* The records
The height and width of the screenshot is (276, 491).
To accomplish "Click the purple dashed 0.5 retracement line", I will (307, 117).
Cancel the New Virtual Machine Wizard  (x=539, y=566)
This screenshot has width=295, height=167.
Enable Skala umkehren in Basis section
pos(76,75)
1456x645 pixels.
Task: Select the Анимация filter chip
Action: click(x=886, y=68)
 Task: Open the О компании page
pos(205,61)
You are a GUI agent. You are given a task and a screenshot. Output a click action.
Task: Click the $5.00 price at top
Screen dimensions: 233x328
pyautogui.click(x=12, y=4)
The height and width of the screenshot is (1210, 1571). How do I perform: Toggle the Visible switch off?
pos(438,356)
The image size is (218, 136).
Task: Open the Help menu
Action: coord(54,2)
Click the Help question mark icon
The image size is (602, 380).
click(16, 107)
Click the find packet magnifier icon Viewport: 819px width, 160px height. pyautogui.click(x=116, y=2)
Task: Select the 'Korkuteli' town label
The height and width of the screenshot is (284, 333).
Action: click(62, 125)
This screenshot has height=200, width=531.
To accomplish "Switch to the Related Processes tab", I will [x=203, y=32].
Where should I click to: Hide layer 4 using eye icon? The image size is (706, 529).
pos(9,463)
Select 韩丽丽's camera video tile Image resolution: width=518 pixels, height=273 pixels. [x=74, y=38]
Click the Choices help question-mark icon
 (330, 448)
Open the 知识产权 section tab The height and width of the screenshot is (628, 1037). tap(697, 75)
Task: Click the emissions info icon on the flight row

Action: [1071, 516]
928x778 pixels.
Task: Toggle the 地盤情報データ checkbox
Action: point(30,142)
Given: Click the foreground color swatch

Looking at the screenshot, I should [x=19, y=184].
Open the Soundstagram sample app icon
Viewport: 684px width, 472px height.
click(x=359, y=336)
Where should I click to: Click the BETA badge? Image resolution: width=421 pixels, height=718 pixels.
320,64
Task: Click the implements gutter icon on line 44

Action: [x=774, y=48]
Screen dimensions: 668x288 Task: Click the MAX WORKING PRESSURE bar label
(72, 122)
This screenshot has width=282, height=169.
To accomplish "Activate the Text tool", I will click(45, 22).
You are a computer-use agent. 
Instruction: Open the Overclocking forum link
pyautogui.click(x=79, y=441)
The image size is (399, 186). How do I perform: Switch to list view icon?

* Your instructions
Retype only this portion of the data above: the line containing "Task: Open the О компании page", the line containing "Task: Select the 'Korkuteli' town label", and all lines between them, exactly.

* Result of this exercise
 Task: Open the О компании page
pos(205,61)
You are a GUI agent. You are given a task and a screenshot. Output a click action.
Task: Click the $5.00 price at top
Screen dimensions: 233x328
pyautogui.click(x=12, y=4)
The height and width of the screenshot is (1210, 1571). How do I perform: Toggle the Visible switch off?
pos(438,356)
The image size is (218, 136).
Task: Open the Help menu
Action: coord(54,2)
Click the Help question mark icon
The image size is (602, 380).
click(16, 107)
Click the find packet magnifier icon Viewport: 819px width, 160px height. pyautogui.click(x=116, y=2)
Task: Select the 'Korkuteli' town label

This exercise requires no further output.